As John Bowen, CEO of CEG Worldwide, the Northern California consulting firm, frames it: “It’s really getting clear the world has changed and what’s made us successful in the past isn’t going to be what makes us successful in the future. If we want to take advantage of this opportunity and realize our full potential, we need to change what it is we do — and how we do it.”

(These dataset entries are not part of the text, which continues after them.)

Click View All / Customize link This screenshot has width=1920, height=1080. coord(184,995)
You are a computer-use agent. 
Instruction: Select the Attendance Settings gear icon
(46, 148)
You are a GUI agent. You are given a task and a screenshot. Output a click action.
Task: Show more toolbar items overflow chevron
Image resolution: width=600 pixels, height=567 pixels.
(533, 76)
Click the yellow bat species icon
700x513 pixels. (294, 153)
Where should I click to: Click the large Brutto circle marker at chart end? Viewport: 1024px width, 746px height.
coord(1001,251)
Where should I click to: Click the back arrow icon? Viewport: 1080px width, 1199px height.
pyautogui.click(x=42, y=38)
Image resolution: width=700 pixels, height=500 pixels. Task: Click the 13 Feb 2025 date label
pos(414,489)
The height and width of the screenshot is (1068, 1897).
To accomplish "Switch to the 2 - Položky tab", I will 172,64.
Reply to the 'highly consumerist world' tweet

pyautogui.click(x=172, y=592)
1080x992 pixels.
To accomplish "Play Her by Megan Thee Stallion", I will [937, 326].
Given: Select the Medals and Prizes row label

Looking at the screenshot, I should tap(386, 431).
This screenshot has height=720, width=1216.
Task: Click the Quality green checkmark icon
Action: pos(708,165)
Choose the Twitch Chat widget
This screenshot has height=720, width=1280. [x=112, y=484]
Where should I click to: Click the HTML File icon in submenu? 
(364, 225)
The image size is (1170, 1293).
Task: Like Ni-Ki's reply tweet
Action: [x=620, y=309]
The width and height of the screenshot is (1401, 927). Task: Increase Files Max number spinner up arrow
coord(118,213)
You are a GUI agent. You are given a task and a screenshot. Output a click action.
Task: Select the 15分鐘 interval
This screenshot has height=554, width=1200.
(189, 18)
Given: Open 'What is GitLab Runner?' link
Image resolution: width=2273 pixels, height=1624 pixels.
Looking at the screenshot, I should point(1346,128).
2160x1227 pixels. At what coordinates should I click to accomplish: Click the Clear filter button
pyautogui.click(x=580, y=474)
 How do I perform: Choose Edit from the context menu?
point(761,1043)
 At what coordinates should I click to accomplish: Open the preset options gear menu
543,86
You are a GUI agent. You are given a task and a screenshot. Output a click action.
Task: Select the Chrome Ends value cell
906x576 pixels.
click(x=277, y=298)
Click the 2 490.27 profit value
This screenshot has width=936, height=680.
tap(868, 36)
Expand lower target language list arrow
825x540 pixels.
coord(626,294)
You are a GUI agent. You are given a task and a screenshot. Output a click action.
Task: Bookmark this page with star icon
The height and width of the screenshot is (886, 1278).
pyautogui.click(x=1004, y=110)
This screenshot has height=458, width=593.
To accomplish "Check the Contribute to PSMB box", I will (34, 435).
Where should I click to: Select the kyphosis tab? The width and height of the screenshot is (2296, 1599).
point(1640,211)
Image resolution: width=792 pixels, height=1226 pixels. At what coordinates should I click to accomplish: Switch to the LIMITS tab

What advisors do over the next couple of quarters will dramatically impact their success quotient. And, no, “Surviving 2008″ does not constitute a sound business plan for 2009. In fact, Bob Veres, who produces the Inside Information newsletter, says that in order to be successful, advisors must adopt “live-or-die” best practices to manage their way through the significant revenue shortfall that’s currently pulling practices down as well as to position them for an eventual rebound. “If you’re breathing, you’re anxious,” he adds. “This marks an end to complacency in the profession.”

Veres, author of a new 108-page white paper called “Success Factors,” points to two emerging trends that will reshape the advisor-client engagement. First, he says, there will be a much deeper emphasis on the ancillary things the advisor does for the client — not just portfolio construction. Second, with the “glass barrier” between client and advisor nicked if not shattered, the relationship will become much more of an alliance and interactive in ways that have never even been thought about.

While it is true advisors have been through challenging markets before, there has been nothing like this one. In fact, a new report from Chicago-based Spectrem Group concludes that the epic economic downturn experienced around the globe last fall will “forever change the way individuals invest, utilize advisors and rely upon financial services organizations.”

As Rebecca Pomering, CEO of Moss Adams Wealth Advisors in Seattle, notes: “What’s different this time is on the investment side. In the past, there might have been one asset class or another that’s tanking. Right now, it’s every asset class.” As always, falling revenues create a practice management challenge. “So many advisors base their revenue on a percentage of assets. We feel that hit. Our revenues are going down at a time that client needs and labor demands are going up. It’s not a good storm,” she adds. “This is uncommonly difficult from a practice-management perspective because no one knows how long this is going to last.”

It is often during difficult times that advisors, like anyone else, tend to examine what they are doing — and how they are doing it. Joe Lukacs, president of International Performance Group, a financial advisor coaching company in Melbourne, Fla., urges advisors to believe. Do you believe you can grow your business in 2009? Do you believe assets will become available in 2009?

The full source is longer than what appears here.